Montag, 8. Februar 1932
Dr. Brüning auf der [Genfer] Abrüstungskonferenz
Donnerstag, 25. Februar 1932
Reichstagsrede Dr. Brünings
In der Rede Heinrich Brünings ging es um die Wiederwahl Paul von Hindenburgs am 13. März 1932, die vom Zentrum und damit von Heinrich Brüning massiv unterstützt wurde. Gegenkandidaten waren Theodor Duesterberg und Adolf Hitler. Die Wahl mußte wiederholt werden, da keiner der Kandidaten die Mehrheit bekam. Hier bahnte sich bereits die Entfremdung zwischen Paul von Hindenburg und Heinrich Brüning an, die schließlich zur Absetzung Brünings führte.[1]
[1] s. Karlheinz Dederke: Reich und Republik. Deutschland 1917–1933, Stuttgart 1969, 81996: 237–240 u. Tagebucheintrag 30.5.1932
vollständige Rede in: Brüning, Heinrich: Zwei Jahre am Steuer des Reichs. Reden aus Brünings Kanzlerzeit, Köln 1932: 52–55
Mittwoch, 13. April 1932
Auf der Grundlage der von Paul von Hindenburg erlassenen Notverordnung „zur Sicherung der Staatsautorität“ vom 13. April 1932 verbot Heinrich Brüning SA und SS. Die Regierung befürchtete einen Putschversuch der rechtsradikalen Organisationen.
Mittwoch, 11. Mai 1932
Große Rede Brünings im Reichstag[1]. Er bekommt eine gute Mehrheit (287 gegen 257). Er behandelte die Außenpolitik besonders und unterstrich noch einmal sein weltgeschichtliches „Nein“ in der Reparationsfrage. [Wilhelm] Groener mußte als Reichswehrminister abdanken. (SA-Verbot!) – (Am Sonntag sprach Brüning vor der auswärtigen Presse (das heißt der Presse außerhalb Berlins). – Er betonte besonders die Gleichberechtigung mit den andern Staaten!)
[1] Es spielt auch gar keine Rolle, was Sie über mich im Lande so […] verbreiten; es läßt mich absolut kühl.
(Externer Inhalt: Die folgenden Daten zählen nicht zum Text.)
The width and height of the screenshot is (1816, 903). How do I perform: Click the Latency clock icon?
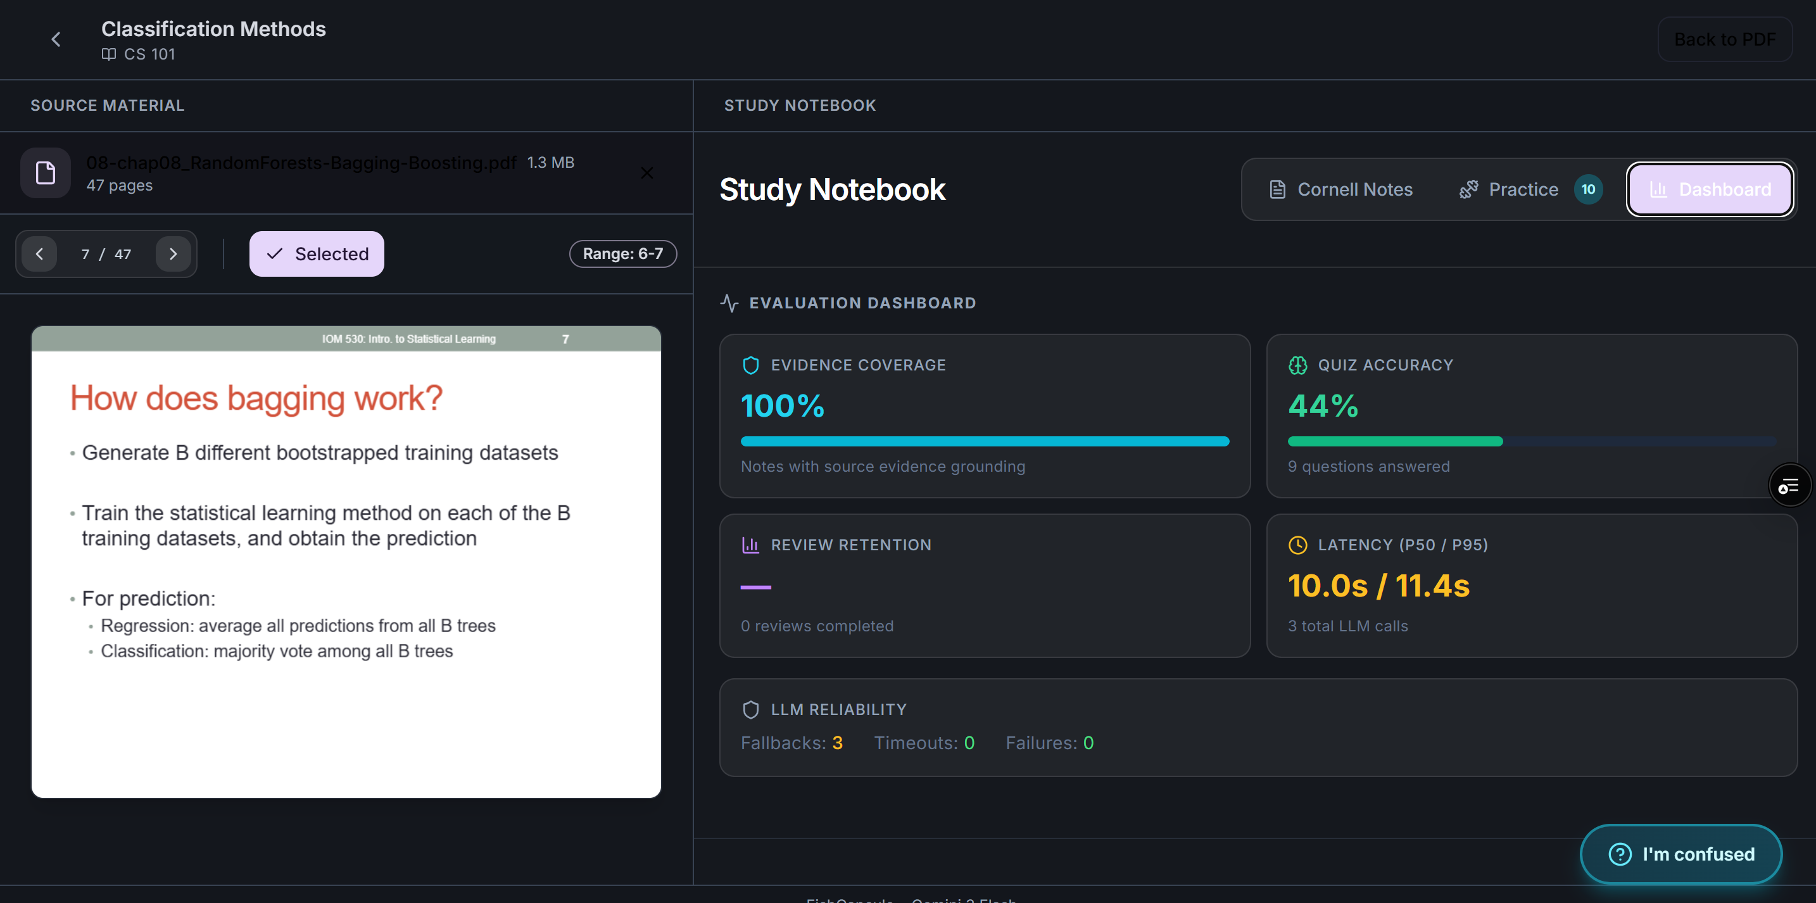point(1298,545)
Wenn ich mich dadurch beeindrucken ließe […] …, ich würde die Ruhe auch innenpolitisch verlieren, die […] an den letzten hundert Metern vor dem Ziel das absolut Wichtigste ist. (Vernekohl, Wilhelm / Morsey, Rudolf (Hgg.): Heinrich Brüning, Reden und Aufsätze eines deutschen Staatsmannes, Münster 1968: 164)
Joseph Goebbels am 11. Mai 1932:
Der Reichstag plätschert weiter. Groeners Stellung ist erschüttert, die Armee will ihn nicht mehr. Selbst seine eigene Umgebung drängt auf seinen Sturz. So muß es anfangen; wenn einer erst fällt, dann kommt das ganze Kabinett und mit ihm das System ins Purzeln. Brüning sucht zu retten, was zu retten ist. Er redet im Reichstag und zieht sich klugerweise auf die Außenpolitik zurück. Dort wird er sehr aggressiv. Er wähnt sich 100 Meter vor dem Ziel. Von Groener sagt er kein Wort. Er gibt ihn also auf.[1]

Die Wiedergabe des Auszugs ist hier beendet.